*** Opening Material provided ***

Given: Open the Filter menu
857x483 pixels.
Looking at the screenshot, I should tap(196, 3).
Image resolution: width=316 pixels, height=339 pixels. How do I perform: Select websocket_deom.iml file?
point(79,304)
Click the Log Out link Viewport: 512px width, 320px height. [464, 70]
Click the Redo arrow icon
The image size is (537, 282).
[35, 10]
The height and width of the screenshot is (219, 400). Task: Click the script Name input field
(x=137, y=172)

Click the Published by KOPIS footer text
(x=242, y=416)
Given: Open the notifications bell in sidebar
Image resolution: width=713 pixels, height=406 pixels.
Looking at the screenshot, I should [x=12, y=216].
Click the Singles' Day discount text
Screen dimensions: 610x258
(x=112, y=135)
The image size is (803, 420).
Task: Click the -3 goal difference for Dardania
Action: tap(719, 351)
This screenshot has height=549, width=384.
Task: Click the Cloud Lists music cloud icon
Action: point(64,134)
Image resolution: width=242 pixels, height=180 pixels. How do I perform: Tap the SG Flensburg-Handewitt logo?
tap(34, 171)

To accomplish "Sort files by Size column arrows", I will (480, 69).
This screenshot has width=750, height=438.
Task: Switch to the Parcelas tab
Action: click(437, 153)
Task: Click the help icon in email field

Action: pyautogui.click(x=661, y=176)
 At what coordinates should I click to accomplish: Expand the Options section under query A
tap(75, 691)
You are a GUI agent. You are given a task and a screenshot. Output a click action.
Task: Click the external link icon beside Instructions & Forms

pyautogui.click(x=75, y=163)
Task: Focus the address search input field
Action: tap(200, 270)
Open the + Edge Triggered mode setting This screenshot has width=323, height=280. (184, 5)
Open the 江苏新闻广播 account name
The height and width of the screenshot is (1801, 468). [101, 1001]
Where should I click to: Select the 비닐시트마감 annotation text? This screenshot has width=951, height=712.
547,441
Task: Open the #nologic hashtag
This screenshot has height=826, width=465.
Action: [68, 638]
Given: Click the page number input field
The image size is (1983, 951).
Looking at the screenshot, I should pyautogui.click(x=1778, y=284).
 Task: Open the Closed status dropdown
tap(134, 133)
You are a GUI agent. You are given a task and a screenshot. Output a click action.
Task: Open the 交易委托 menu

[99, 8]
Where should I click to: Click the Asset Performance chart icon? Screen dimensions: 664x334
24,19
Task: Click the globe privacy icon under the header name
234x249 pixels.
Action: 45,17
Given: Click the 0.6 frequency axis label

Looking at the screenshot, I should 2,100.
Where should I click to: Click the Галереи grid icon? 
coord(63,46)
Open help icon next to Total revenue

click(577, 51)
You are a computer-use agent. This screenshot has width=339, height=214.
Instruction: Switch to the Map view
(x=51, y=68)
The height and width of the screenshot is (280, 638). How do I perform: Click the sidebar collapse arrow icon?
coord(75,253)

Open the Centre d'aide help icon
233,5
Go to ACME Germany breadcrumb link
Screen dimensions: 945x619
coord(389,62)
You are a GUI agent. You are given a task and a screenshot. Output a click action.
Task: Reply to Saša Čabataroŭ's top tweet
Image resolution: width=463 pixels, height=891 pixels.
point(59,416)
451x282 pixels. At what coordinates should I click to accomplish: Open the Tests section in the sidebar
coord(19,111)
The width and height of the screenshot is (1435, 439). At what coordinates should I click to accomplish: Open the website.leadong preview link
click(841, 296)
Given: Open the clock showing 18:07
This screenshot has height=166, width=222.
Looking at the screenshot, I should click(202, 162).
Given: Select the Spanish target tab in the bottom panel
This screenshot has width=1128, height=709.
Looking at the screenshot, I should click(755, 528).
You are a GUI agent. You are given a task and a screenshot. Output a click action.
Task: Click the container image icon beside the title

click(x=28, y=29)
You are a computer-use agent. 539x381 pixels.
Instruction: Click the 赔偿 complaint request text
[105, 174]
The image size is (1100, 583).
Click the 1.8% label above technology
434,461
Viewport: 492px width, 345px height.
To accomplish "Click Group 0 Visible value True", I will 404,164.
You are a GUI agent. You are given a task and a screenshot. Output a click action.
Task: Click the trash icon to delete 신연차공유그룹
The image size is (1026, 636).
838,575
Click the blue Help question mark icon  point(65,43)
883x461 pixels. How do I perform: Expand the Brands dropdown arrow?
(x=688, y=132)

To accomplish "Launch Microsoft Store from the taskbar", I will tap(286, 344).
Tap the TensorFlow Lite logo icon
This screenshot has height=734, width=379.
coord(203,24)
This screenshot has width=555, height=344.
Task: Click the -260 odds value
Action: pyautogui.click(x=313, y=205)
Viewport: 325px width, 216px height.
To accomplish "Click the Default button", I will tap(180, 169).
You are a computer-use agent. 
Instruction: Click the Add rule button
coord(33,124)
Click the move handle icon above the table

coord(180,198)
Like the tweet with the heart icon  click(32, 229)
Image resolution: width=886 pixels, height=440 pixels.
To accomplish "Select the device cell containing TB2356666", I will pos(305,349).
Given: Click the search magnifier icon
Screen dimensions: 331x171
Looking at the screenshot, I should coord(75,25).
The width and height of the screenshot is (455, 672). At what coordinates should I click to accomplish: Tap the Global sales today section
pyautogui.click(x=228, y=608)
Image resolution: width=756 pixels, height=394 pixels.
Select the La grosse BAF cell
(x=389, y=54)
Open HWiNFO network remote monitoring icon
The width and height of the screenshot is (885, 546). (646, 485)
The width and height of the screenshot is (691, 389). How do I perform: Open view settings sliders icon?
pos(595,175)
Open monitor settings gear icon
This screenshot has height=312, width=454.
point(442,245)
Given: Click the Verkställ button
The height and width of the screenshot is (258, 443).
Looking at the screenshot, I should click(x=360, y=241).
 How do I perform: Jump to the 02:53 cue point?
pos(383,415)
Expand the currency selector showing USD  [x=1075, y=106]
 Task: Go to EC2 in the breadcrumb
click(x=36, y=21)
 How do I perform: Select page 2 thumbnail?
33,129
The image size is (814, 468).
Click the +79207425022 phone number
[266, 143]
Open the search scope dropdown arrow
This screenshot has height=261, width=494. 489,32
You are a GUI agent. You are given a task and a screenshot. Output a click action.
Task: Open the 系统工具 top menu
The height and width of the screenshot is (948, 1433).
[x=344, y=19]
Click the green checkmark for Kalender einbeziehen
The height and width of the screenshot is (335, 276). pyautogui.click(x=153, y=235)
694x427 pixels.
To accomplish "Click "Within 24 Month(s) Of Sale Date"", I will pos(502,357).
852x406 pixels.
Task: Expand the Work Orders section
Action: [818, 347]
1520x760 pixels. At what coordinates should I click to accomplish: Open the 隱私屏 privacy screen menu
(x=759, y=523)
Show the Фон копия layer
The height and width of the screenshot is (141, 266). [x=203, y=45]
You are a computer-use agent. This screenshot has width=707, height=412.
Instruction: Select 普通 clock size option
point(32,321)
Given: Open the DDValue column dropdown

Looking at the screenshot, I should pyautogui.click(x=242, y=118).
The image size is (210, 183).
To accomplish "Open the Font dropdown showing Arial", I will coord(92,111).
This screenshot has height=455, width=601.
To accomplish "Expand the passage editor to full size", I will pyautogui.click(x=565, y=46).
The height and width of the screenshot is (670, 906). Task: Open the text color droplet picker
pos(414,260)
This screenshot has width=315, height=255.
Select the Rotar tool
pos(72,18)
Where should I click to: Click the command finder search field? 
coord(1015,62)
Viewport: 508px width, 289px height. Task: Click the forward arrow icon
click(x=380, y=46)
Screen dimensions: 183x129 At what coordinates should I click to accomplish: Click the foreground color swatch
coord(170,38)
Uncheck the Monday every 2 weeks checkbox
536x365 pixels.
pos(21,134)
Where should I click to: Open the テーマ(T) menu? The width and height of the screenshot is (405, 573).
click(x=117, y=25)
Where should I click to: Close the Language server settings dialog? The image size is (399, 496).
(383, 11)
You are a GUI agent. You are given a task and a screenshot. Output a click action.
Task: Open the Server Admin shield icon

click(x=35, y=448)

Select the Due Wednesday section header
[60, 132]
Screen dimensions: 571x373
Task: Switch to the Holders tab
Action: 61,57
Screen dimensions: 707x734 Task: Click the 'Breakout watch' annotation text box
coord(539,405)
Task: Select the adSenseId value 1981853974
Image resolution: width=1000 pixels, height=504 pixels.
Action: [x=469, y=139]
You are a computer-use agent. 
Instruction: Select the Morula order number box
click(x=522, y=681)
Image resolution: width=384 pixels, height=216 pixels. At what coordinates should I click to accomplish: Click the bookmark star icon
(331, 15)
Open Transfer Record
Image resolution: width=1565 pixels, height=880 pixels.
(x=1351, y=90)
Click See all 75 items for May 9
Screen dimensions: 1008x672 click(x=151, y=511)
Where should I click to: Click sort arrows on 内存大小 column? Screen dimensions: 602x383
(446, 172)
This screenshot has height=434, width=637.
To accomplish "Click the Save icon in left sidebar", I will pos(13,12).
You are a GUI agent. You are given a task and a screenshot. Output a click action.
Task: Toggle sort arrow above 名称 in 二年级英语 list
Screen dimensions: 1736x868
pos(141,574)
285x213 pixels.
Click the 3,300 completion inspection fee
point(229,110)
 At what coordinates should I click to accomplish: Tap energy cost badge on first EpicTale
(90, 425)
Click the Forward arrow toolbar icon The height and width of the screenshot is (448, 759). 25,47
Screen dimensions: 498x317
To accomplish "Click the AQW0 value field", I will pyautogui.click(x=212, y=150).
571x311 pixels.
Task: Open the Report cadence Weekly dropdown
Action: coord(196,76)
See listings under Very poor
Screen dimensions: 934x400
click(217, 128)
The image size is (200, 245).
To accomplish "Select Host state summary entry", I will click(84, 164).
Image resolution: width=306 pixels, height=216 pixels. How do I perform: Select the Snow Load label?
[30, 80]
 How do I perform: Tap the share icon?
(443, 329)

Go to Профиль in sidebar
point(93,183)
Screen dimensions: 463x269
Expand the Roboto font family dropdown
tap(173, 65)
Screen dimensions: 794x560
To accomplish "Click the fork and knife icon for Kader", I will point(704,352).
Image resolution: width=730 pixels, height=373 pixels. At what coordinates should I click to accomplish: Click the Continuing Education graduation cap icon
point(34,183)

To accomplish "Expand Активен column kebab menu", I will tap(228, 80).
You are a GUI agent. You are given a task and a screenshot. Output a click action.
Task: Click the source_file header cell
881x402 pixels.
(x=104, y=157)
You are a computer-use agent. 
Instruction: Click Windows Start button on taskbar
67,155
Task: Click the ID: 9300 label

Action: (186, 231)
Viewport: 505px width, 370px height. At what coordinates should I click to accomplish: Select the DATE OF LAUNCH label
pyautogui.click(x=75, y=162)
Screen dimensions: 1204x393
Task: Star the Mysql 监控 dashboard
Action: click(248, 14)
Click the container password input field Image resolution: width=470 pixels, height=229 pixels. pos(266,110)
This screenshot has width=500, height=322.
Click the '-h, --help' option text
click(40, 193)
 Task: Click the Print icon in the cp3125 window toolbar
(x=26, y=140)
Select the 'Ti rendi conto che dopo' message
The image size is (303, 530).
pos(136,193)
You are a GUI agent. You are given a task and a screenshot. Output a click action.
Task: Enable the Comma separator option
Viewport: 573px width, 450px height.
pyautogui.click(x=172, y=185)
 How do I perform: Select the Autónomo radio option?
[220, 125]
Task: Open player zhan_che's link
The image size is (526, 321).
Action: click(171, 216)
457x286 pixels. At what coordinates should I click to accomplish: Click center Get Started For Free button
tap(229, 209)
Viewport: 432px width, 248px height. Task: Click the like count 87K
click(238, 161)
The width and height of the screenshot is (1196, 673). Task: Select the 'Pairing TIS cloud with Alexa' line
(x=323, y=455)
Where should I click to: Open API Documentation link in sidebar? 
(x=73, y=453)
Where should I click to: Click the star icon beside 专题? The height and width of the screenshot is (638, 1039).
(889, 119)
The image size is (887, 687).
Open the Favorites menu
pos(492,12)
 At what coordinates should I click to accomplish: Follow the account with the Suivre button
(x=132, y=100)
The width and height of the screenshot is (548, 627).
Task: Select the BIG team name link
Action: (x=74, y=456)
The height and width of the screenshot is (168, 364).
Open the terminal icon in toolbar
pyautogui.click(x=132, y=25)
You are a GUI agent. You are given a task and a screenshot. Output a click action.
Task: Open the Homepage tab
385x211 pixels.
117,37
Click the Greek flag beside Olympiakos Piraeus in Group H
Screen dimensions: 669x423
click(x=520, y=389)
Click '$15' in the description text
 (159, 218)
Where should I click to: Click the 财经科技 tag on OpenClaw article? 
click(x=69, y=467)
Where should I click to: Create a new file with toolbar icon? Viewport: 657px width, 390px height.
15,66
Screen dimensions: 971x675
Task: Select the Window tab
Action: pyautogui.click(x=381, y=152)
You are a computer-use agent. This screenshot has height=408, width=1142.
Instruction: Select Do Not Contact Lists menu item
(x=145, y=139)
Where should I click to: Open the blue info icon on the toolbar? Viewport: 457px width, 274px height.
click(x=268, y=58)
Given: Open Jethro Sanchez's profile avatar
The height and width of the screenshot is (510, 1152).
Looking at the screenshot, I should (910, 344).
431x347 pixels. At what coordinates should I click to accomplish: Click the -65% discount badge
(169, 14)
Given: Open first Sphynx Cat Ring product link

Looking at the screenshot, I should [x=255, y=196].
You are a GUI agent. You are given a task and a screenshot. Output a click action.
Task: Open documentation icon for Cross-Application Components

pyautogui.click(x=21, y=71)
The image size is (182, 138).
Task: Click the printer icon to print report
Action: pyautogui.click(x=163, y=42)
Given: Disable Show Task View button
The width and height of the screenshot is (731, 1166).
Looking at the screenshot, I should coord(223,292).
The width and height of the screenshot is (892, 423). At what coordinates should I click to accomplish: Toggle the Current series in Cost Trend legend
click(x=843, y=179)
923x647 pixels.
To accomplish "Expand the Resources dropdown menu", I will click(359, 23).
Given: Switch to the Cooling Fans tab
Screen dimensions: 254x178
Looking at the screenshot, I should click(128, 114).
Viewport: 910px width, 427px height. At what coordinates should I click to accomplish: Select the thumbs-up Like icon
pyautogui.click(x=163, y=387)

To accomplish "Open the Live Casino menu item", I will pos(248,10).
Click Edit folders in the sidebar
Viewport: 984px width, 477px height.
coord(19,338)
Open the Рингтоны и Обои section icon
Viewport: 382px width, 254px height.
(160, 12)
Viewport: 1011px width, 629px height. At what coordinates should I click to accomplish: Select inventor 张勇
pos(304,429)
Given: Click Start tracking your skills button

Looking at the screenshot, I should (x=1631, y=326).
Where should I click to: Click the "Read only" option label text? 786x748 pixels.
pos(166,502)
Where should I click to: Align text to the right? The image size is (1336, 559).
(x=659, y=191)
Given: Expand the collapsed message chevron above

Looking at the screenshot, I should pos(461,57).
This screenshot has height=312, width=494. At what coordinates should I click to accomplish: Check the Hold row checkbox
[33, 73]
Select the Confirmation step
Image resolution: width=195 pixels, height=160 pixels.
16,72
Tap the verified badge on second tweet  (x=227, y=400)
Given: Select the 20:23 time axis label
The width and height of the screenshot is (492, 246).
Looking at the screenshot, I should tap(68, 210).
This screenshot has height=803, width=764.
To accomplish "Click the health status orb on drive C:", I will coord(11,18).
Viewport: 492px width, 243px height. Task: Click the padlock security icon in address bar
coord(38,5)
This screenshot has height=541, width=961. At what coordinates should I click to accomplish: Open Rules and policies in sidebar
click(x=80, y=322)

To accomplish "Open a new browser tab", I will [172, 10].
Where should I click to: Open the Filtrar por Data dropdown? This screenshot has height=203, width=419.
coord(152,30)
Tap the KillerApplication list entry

*** Closing Material provided ***

> _Activity_:
Give only the count of lines in the data that include the string "tweet".

> _Answer to the problem_:
3